Former DHS director published unauthorized report on global waiver
Ever wonder what happened to Gary Alexander, the former head of the Department of Human Services and the former secretary for the Rhode Island Executive Office of Health and Human Services?
Alexander is perhaps best known for ushering in the state’s “Global Medicaid Waiver” – a controversial move to exchange capped matching funds from the federal government for more flexibility in how that money is spent.
The waiver hasn’t saved as much money as Alexander claimed it would (Governor Carcieri estimated that the change would save the state around sixty nine million dollar in 2009. The real number was about 16 million) but it also hasn’t created as much havoc as its critics feared.
Since then, Alexander has landed in Pennsylvania as the newly appointed Secretary of the Department of Welfare.
Around the time of his appointment, Alexander also left his mark at The Galen Institute, a free-market think tank strongly opposed to what it calls “Obamacare”. At Galen’s website is a report by Alexander on his implementation of the global waiver. He claims the waiver was wildly successful. In fact, Alexander says it saved the state $110 million dollars in 18 months.
The last time I had hard numbers on the waiver it was early 2010 (about a year after the waiver was approved) and the savings totaled about 16 million with an additional 15 million expected by June of 2010. Steven Costantino, who was at the time the head of the House Finance Committee and now has Alexander’s job, chided Alexander for not saving as much as he predicted.
… we need real budgets.
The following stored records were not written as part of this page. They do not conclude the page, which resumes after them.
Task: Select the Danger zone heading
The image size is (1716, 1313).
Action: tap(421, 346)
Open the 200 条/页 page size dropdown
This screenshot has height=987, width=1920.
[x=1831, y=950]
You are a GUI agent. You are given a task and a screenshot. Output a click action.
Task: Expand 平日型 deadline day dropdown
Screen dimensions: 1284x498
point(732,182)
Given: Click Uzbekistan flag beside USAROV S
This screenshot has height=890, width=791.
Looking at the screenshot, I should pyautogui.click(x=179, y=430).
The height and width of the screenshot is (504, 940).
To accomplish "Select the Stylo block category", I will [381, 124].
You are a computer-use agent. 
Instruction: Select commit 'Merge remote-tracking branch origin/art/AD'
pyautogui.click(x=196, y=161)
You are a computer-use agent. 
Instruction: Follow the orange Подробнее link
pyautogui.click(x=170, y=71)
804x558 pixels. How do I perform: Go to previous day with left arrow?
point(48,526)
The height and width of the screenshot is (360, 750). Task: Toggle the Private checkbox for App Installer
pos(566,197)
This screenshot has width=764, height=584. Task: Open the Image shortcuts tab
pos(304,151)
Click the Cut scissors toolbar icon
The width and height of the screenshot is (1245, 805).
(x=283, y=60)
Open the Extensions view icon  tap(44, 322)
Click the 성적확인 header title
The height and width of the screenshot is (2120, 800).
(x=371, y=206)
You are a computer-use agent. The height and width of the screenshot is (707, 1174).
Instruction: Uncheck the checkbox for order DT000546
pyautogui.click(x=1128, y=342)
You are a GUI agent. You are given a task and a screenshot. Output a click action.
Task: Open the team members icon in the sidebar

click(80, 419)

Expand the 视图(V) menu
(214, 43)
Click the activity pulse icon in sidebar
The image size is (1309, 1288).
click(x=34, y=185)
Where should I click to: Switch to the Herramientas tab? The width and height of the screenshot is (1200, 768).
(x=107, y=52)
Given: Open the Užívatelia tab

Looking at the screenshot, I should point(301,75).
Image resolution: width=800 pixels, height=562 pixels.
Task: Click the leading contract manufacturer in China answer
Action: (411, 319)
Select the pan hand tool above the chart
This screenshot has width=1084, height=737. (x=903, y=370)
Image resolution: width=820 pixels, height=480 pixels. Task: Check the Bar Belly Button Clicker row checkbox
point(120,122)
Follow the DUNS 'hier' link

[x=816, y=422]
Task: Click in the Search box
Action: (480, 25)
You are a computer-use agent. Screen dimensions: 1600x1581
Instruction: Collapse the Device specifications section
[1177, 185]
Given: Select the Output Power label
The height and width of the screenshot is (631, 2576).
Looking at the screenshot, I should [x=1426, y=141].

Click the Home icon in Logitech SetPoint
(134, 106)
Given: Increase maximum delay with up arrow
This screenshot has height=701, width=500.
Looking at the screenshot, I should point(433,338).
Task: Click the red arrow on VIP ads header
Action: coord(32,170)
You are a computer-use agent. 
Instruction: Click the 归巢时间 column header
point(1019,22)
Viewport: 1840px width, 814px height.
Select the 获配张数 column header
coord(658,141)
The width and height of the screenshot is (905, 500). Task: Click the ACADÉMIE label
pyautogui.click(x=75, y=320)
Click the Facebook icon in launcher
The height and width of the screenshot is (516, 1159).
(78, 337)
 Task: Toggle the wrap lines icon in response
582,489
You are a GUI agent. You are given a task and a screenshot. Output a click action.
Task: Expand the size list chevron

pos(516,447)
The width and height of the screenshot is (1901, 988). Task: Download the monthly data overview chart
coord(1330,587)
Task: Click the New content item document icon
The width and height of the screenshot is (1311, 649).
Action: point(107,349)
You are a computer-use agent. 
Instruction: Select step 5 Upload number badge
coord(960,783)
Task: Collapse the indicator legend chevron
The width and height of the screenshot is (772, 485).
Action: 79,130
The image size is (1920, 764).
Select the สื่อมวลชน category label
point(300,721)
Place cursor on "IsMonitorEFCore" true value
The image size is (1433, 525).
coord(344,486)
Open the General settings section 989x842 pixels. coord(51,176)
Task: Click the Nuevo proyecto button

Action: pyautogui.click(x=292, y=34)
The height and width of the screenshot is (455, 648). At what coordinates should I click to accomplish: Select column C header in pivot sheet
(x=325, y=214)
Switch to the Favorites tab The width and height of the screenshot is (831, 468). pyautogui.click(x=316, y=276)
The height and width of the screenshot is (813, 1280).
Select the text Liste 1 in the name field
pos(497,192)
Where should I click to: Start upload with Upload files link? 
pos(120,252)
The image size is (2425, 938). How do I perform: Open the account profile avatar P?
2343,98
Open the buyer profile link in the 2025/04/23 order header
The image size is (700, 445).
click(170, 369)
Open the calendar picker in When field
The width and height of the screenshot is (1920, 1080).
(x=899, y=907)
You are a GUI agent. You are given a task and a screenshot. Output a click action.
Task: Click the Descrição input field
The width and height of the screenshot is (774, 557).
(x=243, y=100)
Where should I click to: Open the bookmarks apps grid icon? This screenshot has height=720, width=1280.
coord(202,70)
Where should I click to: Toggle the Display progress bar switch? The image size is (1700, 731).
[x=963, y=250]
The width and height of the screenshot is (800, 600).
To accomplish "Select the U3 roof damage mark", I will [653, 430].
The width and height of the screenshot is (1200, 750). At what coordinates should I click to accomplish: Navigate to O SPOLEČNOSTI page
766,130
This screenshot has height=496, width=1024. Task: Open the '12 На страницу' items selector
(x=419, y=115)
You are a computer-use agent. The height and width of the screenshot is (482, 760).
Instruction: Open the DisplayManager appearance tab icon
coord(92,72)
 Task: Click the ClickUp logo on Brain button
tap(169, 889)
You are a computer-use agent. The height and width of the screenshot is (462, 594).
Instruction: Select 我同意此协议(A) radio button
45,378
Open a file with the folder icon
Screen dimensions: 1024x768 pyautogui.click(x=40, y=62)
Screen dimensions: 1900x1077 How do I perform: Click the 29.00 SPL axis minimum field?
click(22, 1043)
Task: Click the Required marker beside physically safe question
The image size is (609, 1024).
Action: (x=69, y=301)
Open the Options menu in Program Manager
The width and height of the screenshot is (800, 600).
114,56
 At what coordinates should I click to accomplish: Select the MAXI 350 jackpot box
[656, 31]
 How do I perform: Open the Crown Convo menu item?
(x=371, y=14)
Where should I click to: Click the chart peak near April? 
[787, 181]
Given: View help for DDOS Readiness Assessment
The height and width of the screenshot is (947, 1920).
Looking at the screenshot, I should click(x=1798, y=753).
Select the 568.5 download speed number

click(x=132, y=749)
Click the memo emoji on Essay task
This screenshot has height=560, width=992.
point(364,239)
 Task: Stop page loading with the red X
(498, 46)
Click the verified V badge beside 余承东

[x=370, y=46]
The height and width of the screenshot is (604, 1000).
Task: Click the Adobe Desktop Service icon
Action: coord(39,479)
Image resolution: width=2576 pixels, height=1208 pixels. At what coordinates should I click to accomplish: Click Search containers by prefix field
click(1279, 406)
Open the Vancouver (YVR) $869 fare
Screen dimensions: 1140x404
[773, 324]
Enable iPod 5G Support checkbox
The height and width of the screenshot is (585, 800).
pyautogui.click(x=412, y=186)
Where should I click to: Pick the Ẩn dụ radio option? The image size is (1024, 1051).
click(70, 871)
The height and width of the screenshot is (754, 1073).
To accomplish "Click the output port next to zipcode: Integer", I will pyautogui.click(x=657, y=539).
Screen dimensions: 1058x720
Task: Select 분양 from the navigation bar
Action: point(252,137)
This is a budget exercise and it’s a matter of knowing what the real numbers are. And not just putting in a number. How do I know that this won’t happen again?
Elena Nicolella- the director of RI’s Medicaid program- says there’s very little in Alexander’s report that’s accurate. In fact, it was published without the permission of the Department of Human Services, even though the state seal appears on every page of the report. Nicolella says RI asked The Galen Institute to take that seal off, but it hasn’t and she’s considering a call to the state’s attorneys.
Nicolella says she needs to check on the actual waiver savings and she’ll get back to me on the official number.
Alexander is still listed in The Galen Institute report as the Secretary of Health and Human Services for Rhode Island, even though his writings were posted the day after he was nominated for his new post in Pennsylvania. Perhaps that’s why Alexander lists not a government email address for his contact information, but an address at cox.net.
Update: Alexander also calls himself RI’s Secretary of Health and Human Services in this similar article for Health Reform Report published on January 10th, 2011. He’s described as a columnist for the site, which also includes writings by Newt Gingrich and Texas Governor Rick Perry. At the bottom of the site, in faint letters, it says that Health Reform Report is sponsored by the Center for Health Care Transformation, a consultant group/think tank founded by Gingrich.
Update: Governor Lincoln Chafee’s office declined to comment on Gary Alexander’s report.